__Exercise requirements__
Where the records below show the word "computer" in a line, please copy that line.

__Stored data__
--------------------

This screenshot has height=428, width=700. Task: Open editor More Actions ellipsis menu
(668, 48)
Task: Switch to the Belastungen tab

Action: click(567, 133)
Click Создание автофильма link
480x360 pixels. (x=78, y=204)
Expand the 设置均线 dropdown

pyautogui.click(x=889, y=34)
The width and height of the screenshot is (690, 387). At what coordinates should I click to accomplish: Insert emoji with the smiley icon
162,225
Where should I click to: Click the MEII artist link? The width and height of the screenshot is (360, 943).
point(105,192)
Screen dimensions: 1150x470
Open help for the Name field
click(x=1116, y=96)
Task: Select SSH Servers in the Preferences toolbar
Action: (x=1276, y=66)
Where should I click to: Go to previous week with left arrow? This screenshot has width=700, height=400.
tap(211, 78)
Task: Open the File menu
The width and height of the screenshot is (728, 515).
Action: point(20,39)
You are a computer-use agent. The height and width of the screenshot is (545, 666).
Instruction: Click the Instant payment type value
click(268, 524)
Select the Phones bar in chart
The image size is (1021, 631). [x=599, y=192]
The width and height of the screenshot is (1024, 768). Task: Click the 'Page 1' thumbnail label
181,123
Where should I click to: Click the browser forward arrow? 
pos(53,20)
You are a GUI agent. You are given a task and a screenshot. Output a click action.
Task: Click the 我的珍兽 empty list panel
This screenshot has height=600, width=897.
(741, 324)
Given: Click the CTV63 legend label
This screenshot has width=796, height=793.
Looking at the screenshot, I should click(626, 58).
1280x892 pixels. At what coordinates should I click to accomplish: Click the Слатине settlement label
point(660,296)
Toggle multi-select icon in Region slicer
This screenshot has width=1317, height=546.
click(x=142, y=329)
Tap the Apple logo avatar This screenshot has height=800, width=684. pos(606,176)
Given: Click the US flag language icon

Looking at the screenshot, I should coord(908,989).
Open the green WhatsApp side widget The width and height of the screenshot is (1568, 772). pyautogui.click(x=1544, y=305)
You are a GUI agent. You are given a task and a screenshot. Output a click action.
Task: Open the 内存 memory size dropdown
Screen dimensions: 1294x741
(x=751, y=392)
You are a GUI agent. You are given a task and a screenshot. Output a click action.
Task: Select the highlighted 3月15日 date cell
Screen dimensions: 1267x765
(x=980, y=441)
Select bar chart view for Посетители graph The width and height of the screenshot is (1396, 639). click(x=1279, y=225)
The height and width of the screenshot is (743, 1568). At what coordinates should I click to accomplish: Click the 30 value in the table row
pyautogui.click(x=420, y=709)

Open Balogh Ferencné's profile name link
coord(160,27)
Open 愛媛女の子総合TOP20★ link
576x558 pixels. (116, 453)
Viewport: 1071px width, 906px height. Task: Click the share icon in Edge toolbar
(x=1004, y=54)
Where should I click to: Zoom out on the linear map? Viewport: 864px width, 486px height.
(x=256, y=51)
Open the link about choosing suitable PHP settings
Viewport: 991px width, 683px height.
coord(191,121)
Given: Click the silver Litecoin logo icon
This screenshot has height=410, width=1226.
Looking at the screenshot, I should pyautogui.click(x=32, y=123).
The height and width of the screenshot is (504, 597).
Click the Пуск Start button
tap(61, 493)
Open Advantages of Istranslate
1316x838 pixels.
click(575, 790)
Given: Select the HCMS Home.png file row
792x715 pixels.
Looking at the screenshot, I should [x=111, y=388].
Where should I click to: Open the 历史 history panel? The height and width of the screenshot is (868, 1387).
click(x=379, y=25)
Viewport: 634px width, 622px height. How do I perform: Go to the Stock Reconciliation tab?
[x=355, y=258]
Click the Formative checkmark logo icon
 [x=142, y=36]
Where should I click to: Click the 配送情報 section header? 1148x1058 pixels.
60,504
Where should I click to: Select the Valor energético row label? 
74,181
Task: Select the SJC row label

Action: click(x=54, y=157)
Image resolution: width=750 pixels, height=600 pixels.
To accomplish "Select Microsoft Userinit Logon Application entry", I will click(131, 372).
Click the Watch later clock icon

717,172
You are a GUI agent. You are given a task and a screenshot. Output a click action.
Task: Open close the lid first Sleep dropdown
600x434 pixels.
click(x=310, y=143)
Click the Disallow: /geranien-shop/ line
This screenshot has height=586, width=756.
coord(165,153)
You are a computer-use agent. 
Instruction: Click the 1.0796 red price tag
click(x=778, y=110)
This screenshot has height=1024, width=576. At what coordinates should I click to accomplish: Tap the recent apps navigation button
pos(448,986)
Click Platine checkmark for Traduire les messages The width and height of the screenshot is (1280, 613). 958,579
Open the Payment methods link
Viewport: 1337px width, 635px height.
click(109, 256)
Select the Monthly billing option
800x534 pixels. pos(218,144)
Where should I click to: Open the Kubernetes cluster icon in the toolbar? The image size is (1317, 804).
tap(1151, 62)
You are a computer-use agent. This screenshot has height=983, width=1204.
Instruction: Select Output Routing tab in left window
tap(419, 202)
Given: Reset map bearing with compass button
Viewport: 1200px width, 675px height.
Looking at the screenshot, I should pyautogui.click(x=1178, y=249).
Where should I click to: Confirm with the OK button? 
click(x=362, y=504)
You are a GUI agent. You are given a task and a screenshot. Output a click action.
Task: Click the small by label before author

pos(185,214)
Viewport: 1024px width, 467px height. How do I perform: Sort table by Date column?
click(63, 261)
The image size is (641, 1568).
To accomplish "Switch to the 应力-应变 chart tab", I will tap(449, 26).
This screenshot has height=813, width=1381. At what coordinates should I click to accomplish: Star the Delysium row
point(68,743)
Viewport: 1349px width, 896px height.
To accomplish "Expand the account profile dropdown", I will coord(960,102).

--------------------

__Task output__
You are a computer-use agent. The height and width of the screenshot is (545, 666).
You are a computer-use agent. 
You are a computer-use agent. This screenshot has height=983, width=1204.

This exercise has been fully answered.